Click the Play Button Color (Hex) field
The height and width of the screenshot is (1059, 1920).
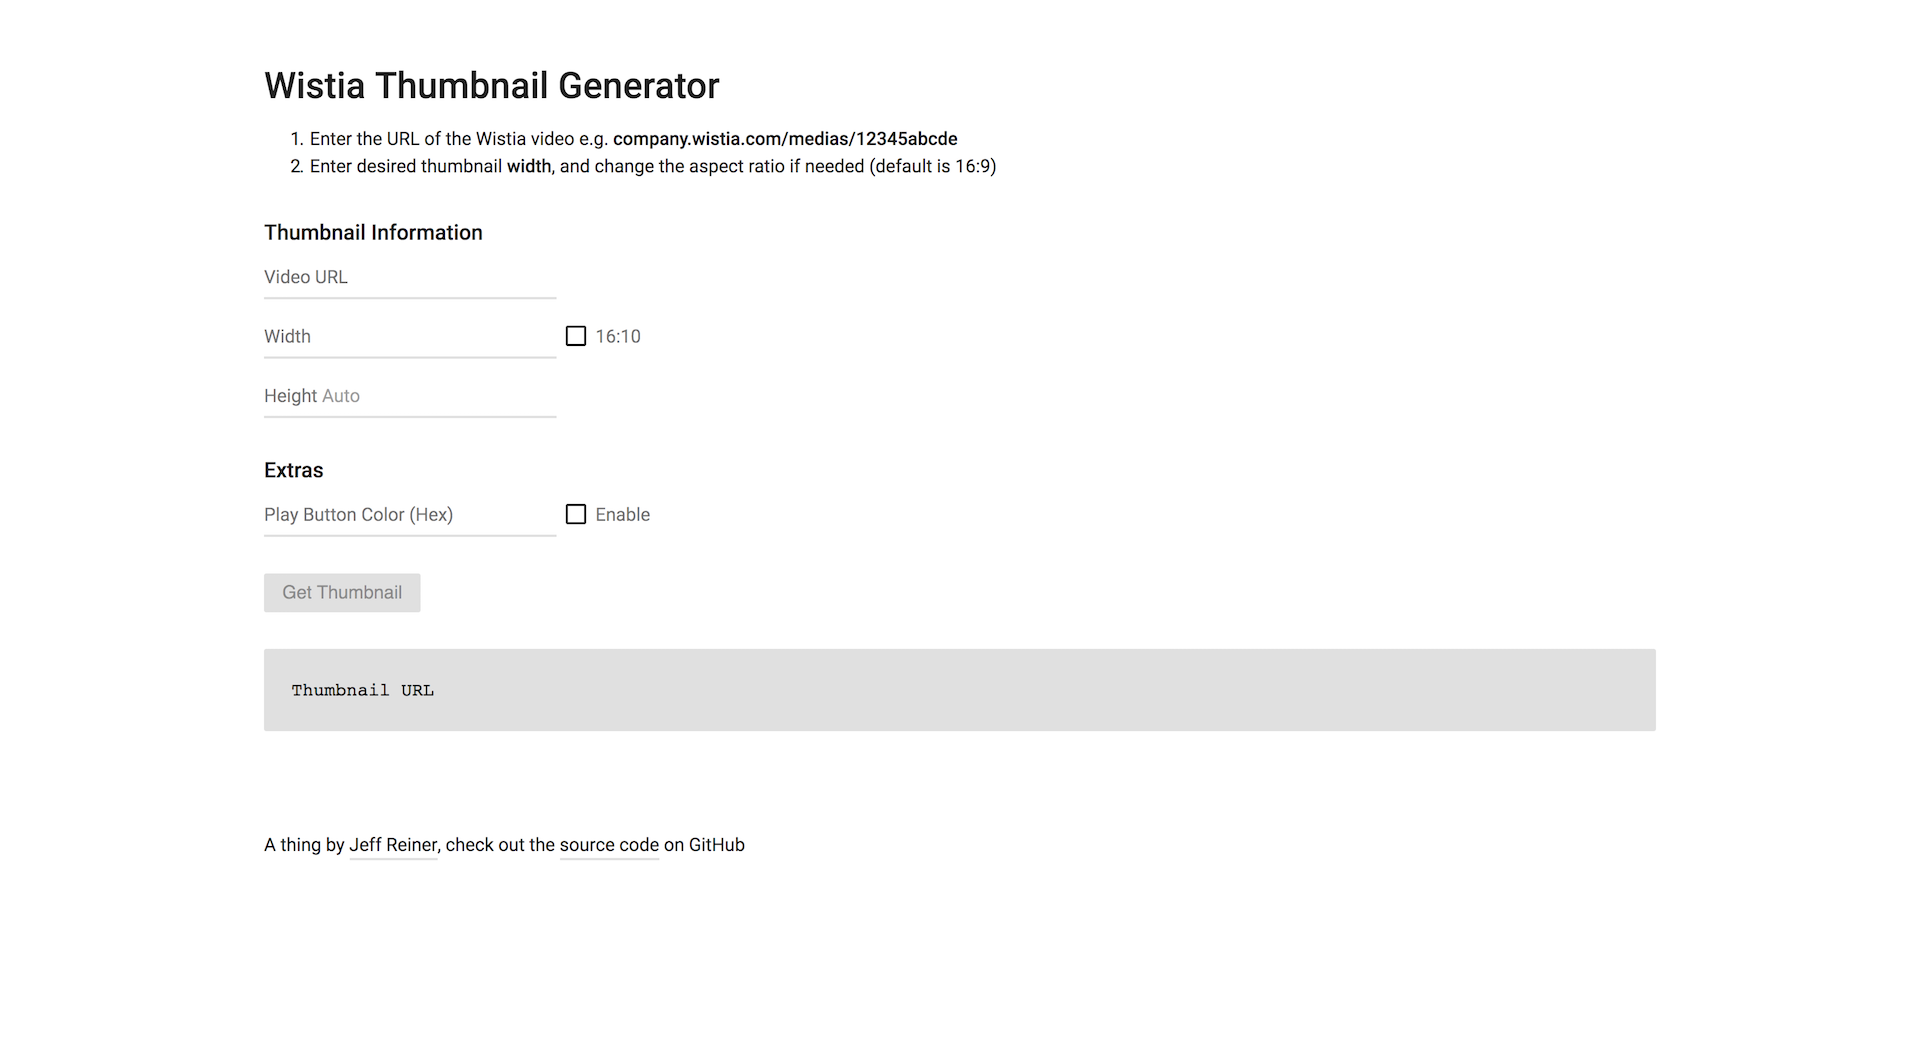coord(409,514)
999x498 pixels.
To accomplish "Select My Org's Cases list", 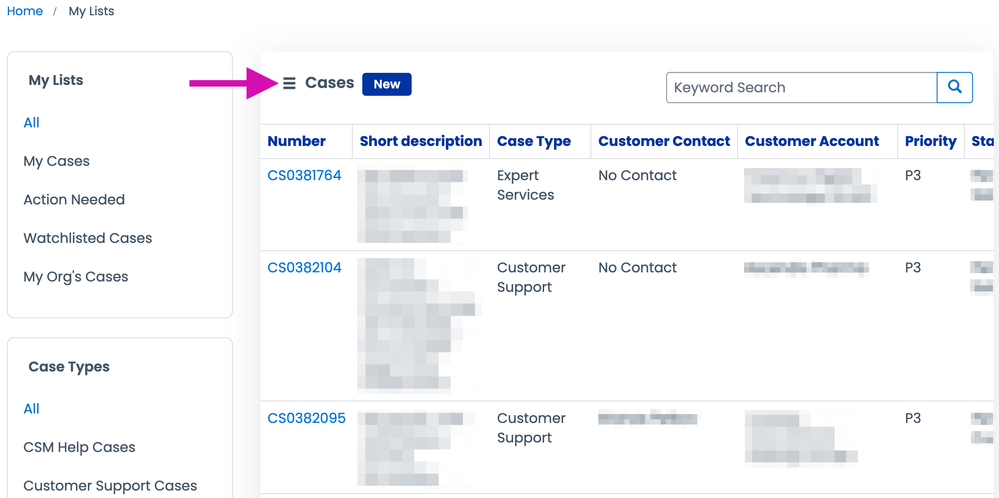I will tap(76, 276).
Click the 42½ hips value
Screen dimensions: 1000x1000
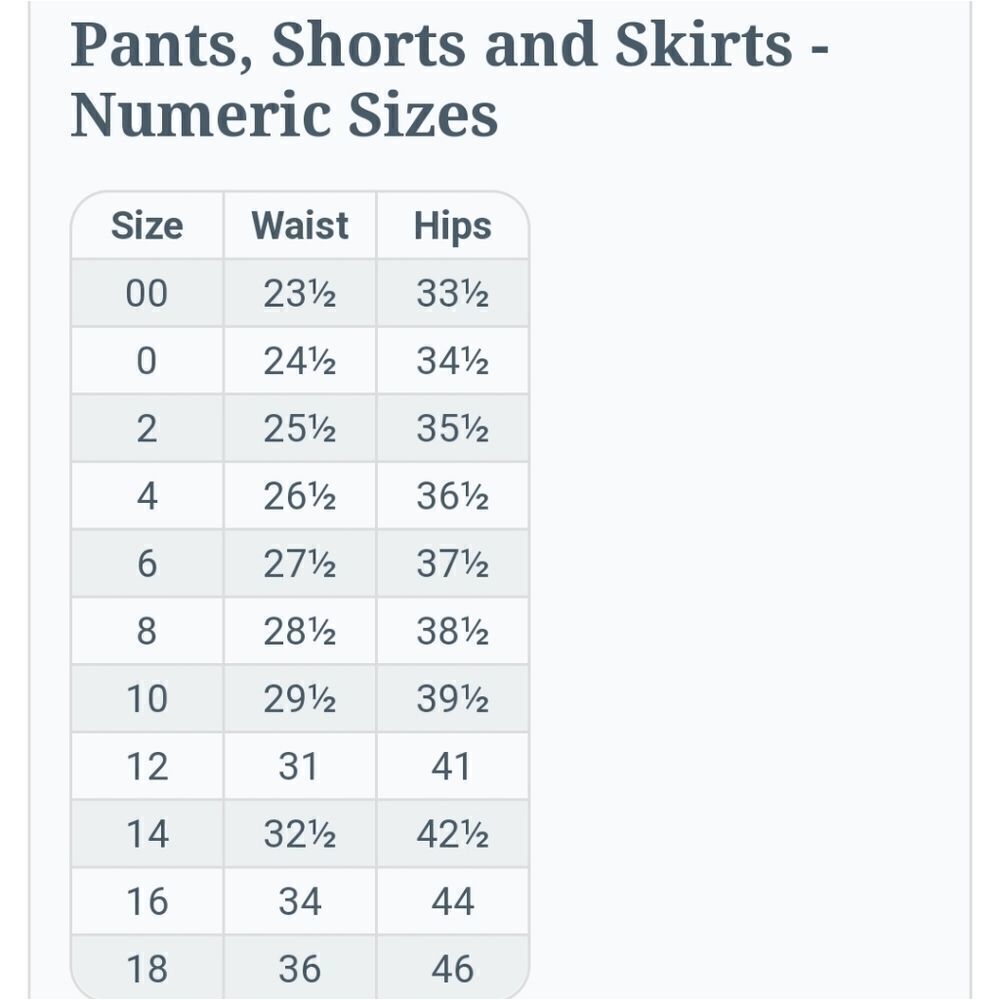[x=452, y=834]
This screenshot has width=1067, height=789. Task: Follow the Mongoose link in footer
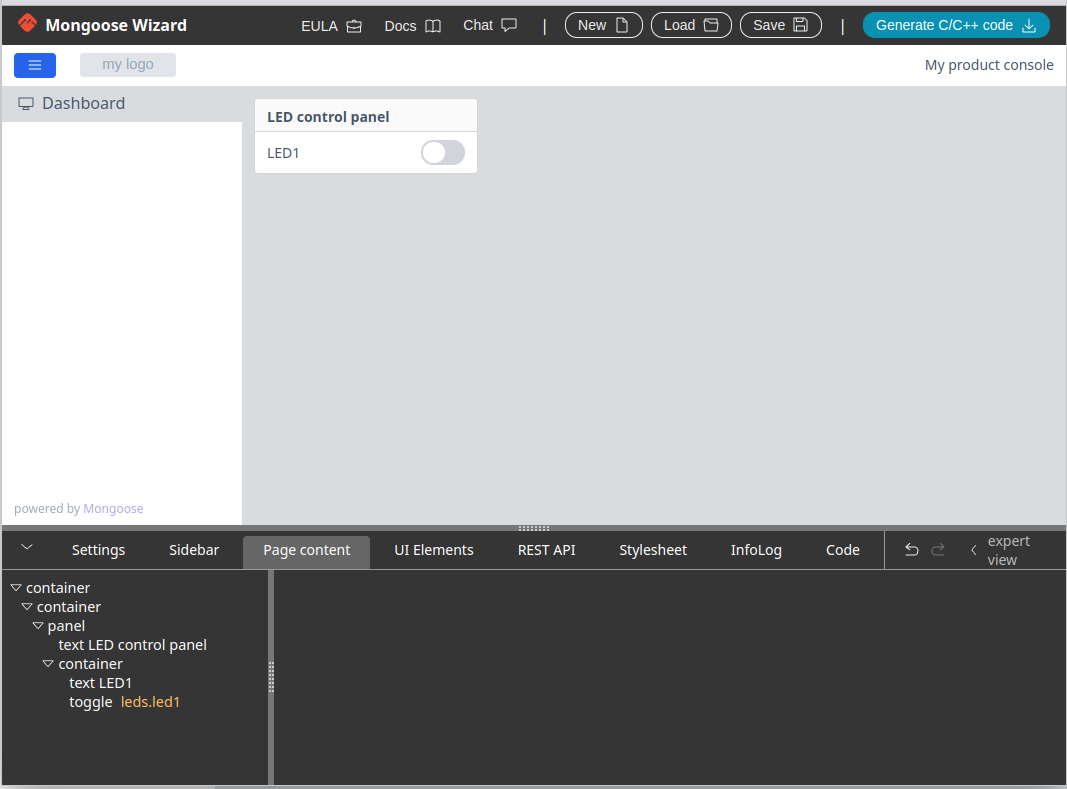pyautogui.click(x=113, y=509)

==========

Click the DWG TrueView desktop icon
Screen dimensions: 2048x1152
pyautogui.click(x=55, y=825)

==========

- _TASK INSTRUCTIONS_:
Convert the data from the line containing "Click the DWG TrueView desktop icon" through the line containing "pyautogui.click(x=55, y=825)" into a two-column CSV with the columns instruction and action, one row per entry. Put each value in its own quoted field, replacing line breaks with spaces.

- _SOLUTION_:
instruction,action
"Click the DWG TrueView desktop icon Screen dimensions: 2048x1152","pyautogui.click(x=55, y=825)"